- [Text provided]
<<<<

Mícheál Ó Muircheartaigh says the longstanding Christmas tradition of 'Wren Day' is "stronger than ever in the town of Dingle".
"In Dingle you'll see the adults decked out in green and gold, competing against each other in the spirit of the season.
"There's still competition as to who will collect the most, and the money is usually donated to charity now.
"The Wren is usually late starting, with all the preparation and the hats it takes time to get going.
"One after another they go up the street, calling to the hospital and to the church on the way," he told RTE Radio One's Sundays with Miriam programme.
The legendary RTE commentator recalled attending the Wren Day in Dingle with his eight children some years ago.
"I kept silent lest someone might recognise my voice and I led them into house after house.
"I still have my straw hat from last year, I might wear it again this year.
"It's a day of great celebration and great fun and I wouldnt miss it for anything," he said.
The broadcaster also fondly recalled partaking in Wren Day as a child in his home village of Dún Síon in the 1940's.
"You had to wear a false face, maybe homemade with cardboard, that wouldn't melt in the rain.
"Our local wren was made up of 12-15 of us and we would leave with the dark of the morning, dressed in coloured clothing, and a musician in toe.
"We went from village to village, moving towards Dingle.
"We'd eat a bite in houses when we were offered," he said.
What is 'Wren day'?
- In Dingle, Co. Kerry, Wren Day (pronounced 'Wran Day') takes place on December 26.
- People wake early, and by 6 am are on the streets in straw costumes and fancy dress, parading about waving banners to announce The Wren.
- This is done to the accompaniment of lively Irish music, played by paraders with tin whistles and accordions.

>>>>

- [Task set]
(A) In the Wren Day article, what colors does Ó Muircheartaigh say the adults in Dingle wear?
(B) Write out the passage of the Wren Day article between "What is 'Wren" and "whistles and accordions.", inclusive, replacing "tin whistles" with "fiddles".
Use only the Wren Day article.

- [Information shown]
<<<<

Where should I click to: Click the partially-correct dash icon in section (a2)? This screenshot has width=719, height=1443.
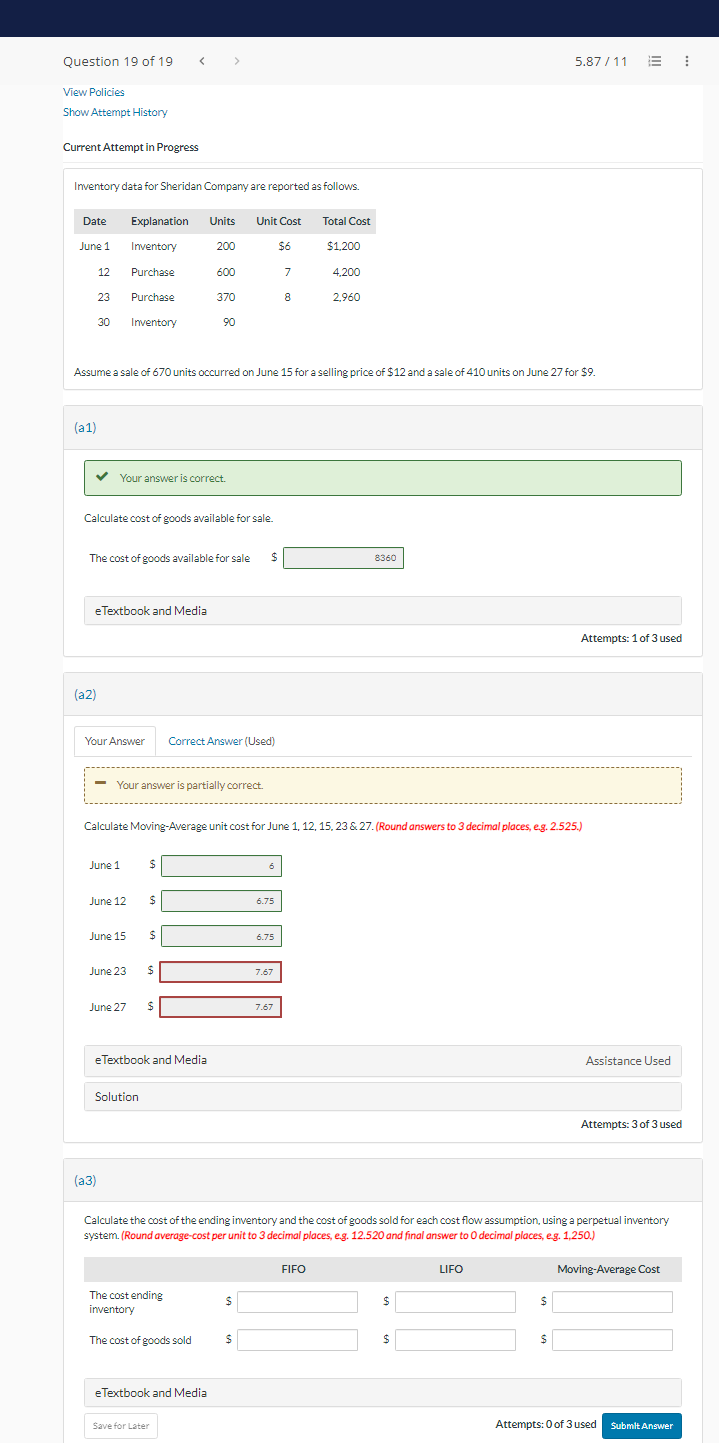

>>>>

- [Response list]
(A) Green and gold.

(B)
What is 'Wren day'?
- In Dingle, Co. Kerry, Wren Day (pronounced 'Wran Day') takes place on December 26.
- People wake early, and by 6 am are on the streets in straw costumes and fancy dress, parading about waving banners to announce The Wren.
- This is done to the accompaniment of lively Irish music, played by paraders with fiddles and accordions.